I never used a Tormek, but it appears to be used in an edge trailing manner. It may be easy to leave a big burr or wire edge? A skilled sharpener can probably reduce pressure from cycle to cycle of sharpening then deburring to minimize the burr, but that may not be the level of service received for only 4€?

Powered sharpening has the possibility of removing more steel, shortening the life of the knife. Obviously that could be an issue with freehand sharpening on stones as well but only in the case of a bad sharpener.

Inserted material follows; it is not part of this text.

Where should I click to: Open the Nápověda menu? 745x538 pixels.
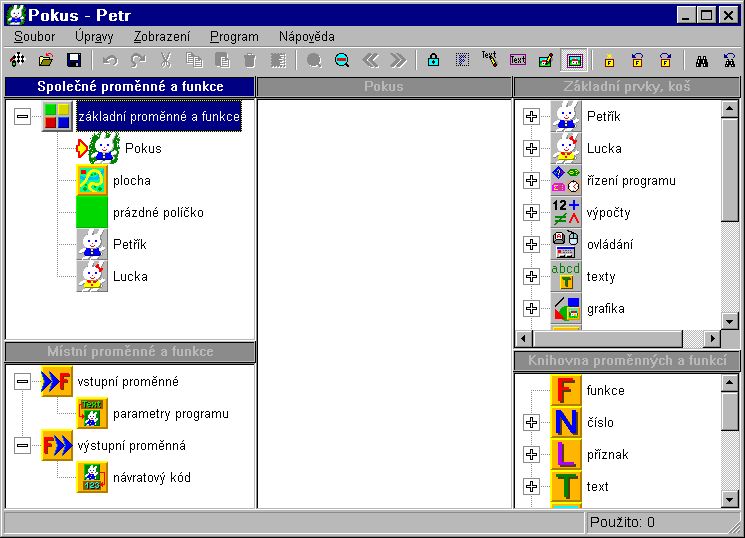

Another consideration is proper sharpening of the tip. This thread discusses the issues on a Tormek and one user's modifications: https://www.bladeforums.com/threads/the-one-change-you-should-make-to-the-tormek.1537100/

You could argue that freehand sharpening on waterstones better allows you to provide more customized sharpening with the selection of stones you have available tailoring choice of stones used to the type of steel and knife. It may be less likely in the case of Tormek sharpening.

And in general, you have to pay more for services that require more education, skill, and time to complete.


----------



## Foltest (Mar 17, 2019)

Nemo said:


> As long as you are careful not to heat the steel up to tempering temperatures, especially near the tip or the edge (where the steel is thin). This is a not unimportant benefit of wet grinding.

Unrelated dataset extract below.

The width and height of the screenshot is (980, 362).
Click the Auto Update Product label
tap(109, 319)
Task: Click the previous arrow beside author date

 I usually have my fingers dangerously close to the sharpened area (without gloves) and I cool the blade when it becomes uncomfortable to hold. Definitely not safe, works great tho


----------



## Nemo (Mar 17, 2019)

Foltest said:


> I usually have my fingers dangerously close to the sharpened area (without gloves) and I cool the blade when it becomes uncomfortable to hold. Definitely not safe, works great tho


This is pretty similar to what I have seen knifemakers do when grinding with power equipment. I don't know whether you get this level of commitment for 4 Euros though.


----------



## Foltest (Mar 17, 2019)

Nemo said:


> This is pretty similar to what I have seen knifemakers do when grinding with power equipment. I don't know whether you get this level of commitment for 4 Euros though.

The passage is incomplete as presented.